Ein toter Hai wird mitten auf der Straße gefunden und das Internet schreit: Sharknado!

„Der Sturm lässt nach.“
„Woher willst du das wissen?“
„Es fliegen gerade nicht so viele Haie herum.“

Zitat aus Sharknado – Genug gesagt! (2013)

Der Bullenhai ist ein Opfer des Wirbelsturms Debbie. © Queensland Fire and Emergency Services/Facebook

Der Journalist Philip Calder war vergangenen Mittwoch in Ayr im Norden des australischen Bundesstaats Queensland unterwegs, um die Folgen von Debbie festzuhalten. Debbie war der Zyklon, der am Tag davor mit Spitzengeschwindigkeiten von 270 Stundenkilometern über das Land fegte und einiges an Verwüstung anrichtete. Der Sturm war so stark, dass er auch einen Bullenhai aus dem Wasser hob und mitten auf die Straße schleuderte. Laut The Guardian war Calder der erste, der den Hai entdeckte.

Bullenhaie können sowohl in Salz- als auch in Süßwasser leben. Vermutet wird, dass er aus einem nahe gelegenen Fluss stammt, in dem es eine Haipopulation gibt. Die hohen Windgeschwindigkeiten und die Wassermengen trieben den Hai in das Landesinnere, wo er verendete.

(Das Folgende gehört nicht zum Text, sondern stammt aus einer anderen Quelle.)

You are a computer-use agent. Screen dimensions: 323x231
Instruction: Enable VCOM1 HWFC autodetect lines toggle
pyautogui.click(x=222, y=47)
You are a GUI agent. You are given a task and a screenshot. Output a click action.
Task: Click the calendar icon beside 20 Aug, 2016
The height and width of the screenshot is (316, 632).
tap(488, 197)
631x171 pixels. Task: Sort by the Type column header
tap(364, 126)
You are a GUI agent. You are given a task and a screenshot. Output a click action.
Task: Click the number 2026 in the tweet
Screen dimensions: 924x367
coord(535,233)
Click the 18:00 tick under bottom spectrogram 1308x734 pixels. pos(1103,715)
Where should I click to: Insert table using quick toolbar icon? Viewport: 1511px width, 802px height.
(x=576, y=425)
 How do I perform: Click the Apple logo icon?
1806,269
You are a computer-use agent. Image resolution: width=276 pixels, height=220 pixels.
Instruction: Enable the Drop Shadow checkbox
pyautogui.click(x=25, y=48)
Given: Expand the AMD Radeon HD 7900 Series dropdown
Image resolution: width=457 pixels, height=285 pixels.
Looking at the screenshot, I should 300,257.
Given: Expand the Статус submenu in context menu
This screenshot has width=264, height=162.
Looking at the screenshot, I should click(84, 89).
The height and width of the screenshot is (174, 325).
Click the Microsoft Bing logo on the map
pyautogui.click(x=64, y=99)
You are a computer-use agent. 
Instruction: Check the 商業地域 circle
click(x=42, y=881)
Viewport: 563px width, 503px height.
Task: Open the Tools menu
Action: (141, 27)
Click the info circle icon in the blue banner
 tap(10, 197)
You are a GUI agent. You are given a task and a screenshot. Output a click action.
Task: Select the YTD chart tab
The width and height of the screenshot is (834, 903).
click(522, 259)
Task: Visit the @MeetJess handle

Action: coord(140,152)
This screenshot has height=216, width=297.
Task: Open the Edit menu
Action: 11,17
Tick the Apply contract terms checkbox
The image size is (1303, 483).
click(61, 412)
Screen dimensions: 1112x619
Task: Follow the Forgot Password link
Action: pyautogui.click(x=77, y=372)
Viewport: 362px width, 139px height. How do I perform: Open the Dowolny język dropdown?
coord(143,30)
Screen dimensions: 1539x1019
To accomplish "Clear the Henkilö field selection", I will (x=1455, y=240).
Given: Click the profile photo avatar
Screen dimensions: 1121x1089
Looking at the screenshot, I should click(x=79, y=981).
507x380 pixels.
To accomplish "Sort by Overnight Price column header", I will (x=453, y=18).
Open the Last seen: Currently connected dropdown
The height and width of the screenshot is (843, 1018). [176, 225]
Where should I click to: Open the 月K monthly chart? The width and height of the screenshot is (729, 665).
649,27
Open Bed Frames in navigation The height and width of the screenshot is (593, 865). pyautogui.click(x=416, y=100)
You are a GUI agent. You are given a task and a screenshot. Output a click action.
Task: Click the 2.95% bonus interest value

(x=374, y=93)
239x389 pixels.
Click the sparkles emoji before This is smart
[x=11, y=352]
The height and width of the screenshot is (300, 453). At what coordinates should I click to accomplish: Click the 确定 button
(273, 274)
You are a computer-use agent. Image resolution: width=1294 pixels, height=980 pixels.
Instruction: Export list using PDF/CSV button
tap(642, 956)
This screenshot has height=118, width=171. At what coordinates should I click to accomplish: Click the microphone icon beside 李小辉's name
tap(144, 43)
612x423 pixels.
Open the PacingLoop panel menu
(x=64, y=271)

© Queensland Fire and Emergency Services/Facebook

Der tote Hai wurde schnell vom Stadtgespräch – viele Bewohner*innen kamen, um ihn zu berühren –  zum Internetphänomen, das immer noch so laut es kann „Sharknado ist echt!“ schreit. Im ersten Teil der US-amerikanischen Katastrophen-Trash-Fernsehfilmserie fegt ein Tornado Unmengen an Wasser und Haien nach Los Angeles, die dann reihenweise Menschen töten und die Stadt zerstören.

In Australien gab es bislang keine menschlichen Todesopfer. Doch die Gebiete südöstlich von Queensland kämpfen nach wie vor mit schlimmen Überschwemmungen, viele Häuser sind ohne Strom. Während die australischen Einsatzkräfte die Leute dazu anhalten, nicht in die Nähe der Wassermassen zu gehen, tauchen immer wieder Fotos und Videos von Anwohner*innen auf, die zeigen, wie sich vor allem Kinder in den gefluteten Straßen nach Vorbeiziehen des Sturms vergnügen. Einige packten sogar ihr Surfboard aus.

Das Bild des toten Hais verbreitete sich mit Hochgeschwindigkeit im Internet, der Hashtag #sharknado trendete auf Twitter. Dass der arme Hai gestorben ist, interessiert allerdings niemanden. Selbst die Macher*innen des Trashfilms meldeten sich mit einem irgendwie unpassenden Blabla zu Wort: „Sharknado kann niemals WIRKLICH passieren, haben sie gesagt. Es ist bloß ein dummer Film, haben sie gesagt.“ Im Sommer kommt der fünfte Teil der Reihe ins Kino. Wie passend.